BACAAN:
┄┄┄┄┄┄

Dari Tamim Ad-Daari dia berkata: “Di zaman ‘Umar orang-orang berlomba-lomba membangun (kehidupan dunia mereka), maka berkatalah ‘umar: ‘Wahai seluruh penghuni rumah, jagalah tanah air kalian! Jagalah tanah air kalian! (Ingatlah) bahwa tidak akan ada Islam kecuali dengan Jama’ah, dan tidak akan ada jama’ah kecuali dengan pemerintahan, dan tidak akan ada pemerintahan kecuali dengan ketaatan. Oleh karena itu barang siapa yang oleh kaumnya diangkat menjadi pemimpin karena paham dalam agama, maka itu berarti pertanda “kehidupan” baginya dan bagi kaumnya. Dan barang siapa yang diangkat bukan karena paham agama oleh kaumnya, niscaya hal itu menjadi pertana kebinasaan baginya dan bagi merek.” (HR. Ad-Darimi no.241)
Al Hasan berkata: “Mereka (para sahabat) berkata:’Kematian seorang Ulama (Ahli Ilmu) adalah retaknya Islam; tidak akan ada yang bisa menambalnya selama siang dan malam masih silih berganti.’” (Jami’ul Bayan 1/153)
Melindungi diri dari kehancuran
Dengan mengikuti Al Quran dan As- Sunnah
Saya berharap dengan membaca judul diatas seseorang tidak hanya mengiyakan atau membenarkan sebatas dengan lisan begitu saja, melainkan dia juga mau mengamalkan apa yang saya tawarkan melalui judul tersebut. Hal ini karena sebenarnya permasalahan atau judul yang tertulis itu sudah sangat diketahui oleh sebagian besar kaum muslimin, namun sayangnya mereka hanya memahaminya sebagai sebuah teori belaka dalam artian mereka tidak melakukan tindakan berupa pengamalan teori tersebut. Yang saya inginkan adalah agar orang-orang Islam yang belum mau tunduk dengan ketentuan Al-Quran dan As Sunnah, sejak hari ini mau tunduk dengan ketentuan Al Quran dan As sunnah. Mau mempelajarinya dengan sungguh-sungguh dan mengamalkannya juga dengan sungguh-sungguh dimulai dari diri sendiri dan keluarga terdekat.

┄┄┄┄┄┄

DATA MENTAH:
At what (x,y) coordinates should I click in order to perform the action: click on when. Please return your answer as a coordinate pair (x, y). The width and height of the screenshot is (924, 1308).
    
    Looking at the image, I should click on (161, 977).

┄┄┄┄┄┄

SOAL LATIHAN:
Bisakah paragraf dalam bacaan yang diawali "Saya berharap dengan membaca judul diatas" diringkas menjadi daftar poin singkat yang tetap memuat fakta utamanya?

JAWABAN TERTULIS:
- Penulis berharap pembaca judul tidak sekadar membenarkannya dengan lisan, tetapi juga mengamalkan apa yang ditawarkan judul itu.
- Persoalan dalam judul sudah diketahui sebagian besar kaum muslimin, tetapi hanya dipahami sebagai teori tanpa diamalkan.
- Penulis ingin orang Islam yang belum tunduk pada ketentuan Al-Quran dan As-Sunnah mulai tunduk sejak hari ini.
- Keduanya hendaknya dipelajari dan diamalkan dengan sungguh-sungguh, dimulai dari diri sendiri dan keluarga terdekat.